Even in his last days David had to deal with problems, primarily the problem of succession. Adonijah and Solomon competed to see who would succeed David on the throne, with most of the powers-that-were, along with Bathsheba, on the side of Solomon who did become king. Solomon was such a contradiction. On the one hand, the wisest of men and writer of so much Scripture; on the other, a ruthless ruler who immediately set about to remove all opposition to his reign. He often walked in the good ways of his father, David, but he allowed his many wives and concubines to build high places of worship to the idols.
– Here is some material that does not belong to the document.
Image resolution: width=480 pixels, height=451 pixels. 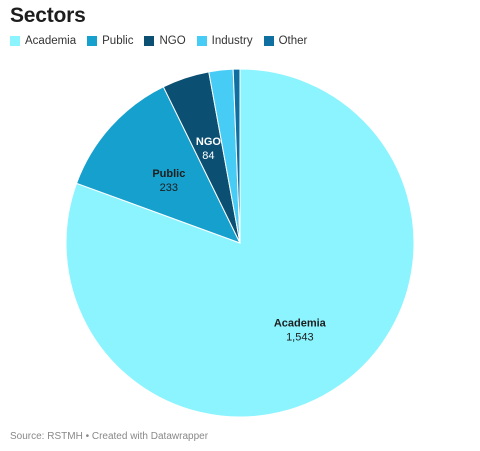 I want to click on pie-slice-other, so click(x=236, y=156).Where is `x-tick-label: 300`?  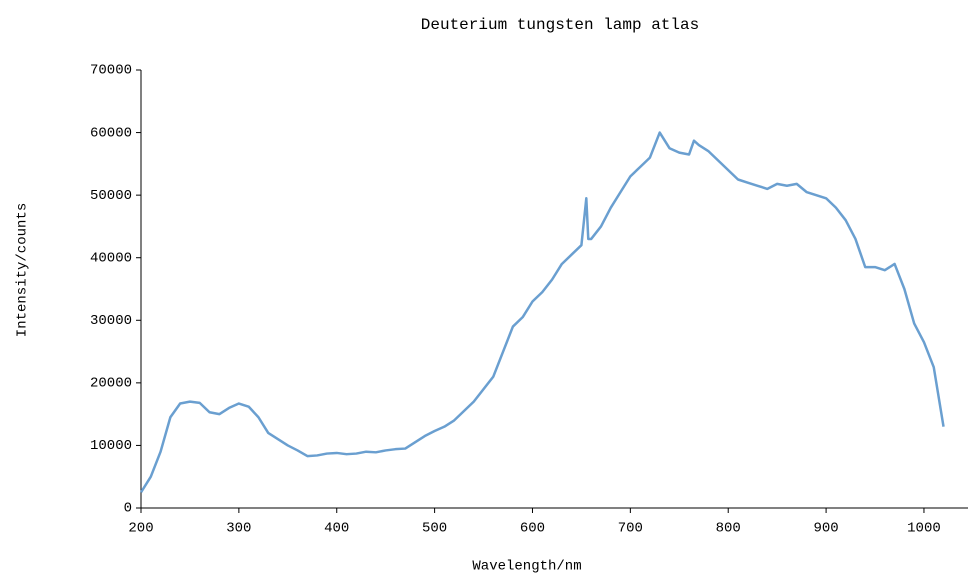
x-tick-label: 300 is located at coordinates (238, 529).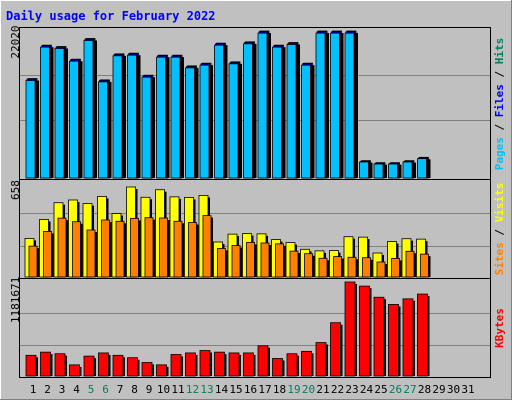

How humbly did Solomon start out. He prayed, “And now, O Lord my God, you have made your servant king in place of David my father, although I am but a little child. I do not know how to go out or come in. . . . Give your servant therefore an understanding mind to govern your people, that I may discern between good and evil, for who is able to govern this your great people?” (3:7,9). The Lord was greatly pleased with this request and granted great wisdom to Solomon. But, again, what a contradiction: so often walking with God, but so often yielding to the world’s enticements. You know, when we think about ourselves, we are easily described in the same way: loving God but so often lukewarm, or worse, toward him. As we examine ourselves, isn’t it good to know that we have an advocate. How encouraging are John’s words: “My little children, I am writing these things to you so that you may not sin. But if anyone does sin, we have an advocate with the Father, Jesus Christ the righteous:” (1 John 2:1). Thomas Kelly (1806) put in a hymn our great hope:
The atoning work is done,
The victim’s blood is shed;
And Jesus now is gone
His people’s cause to plead:
He stands in Heaven their great high priest,
And bears their names upon His breast.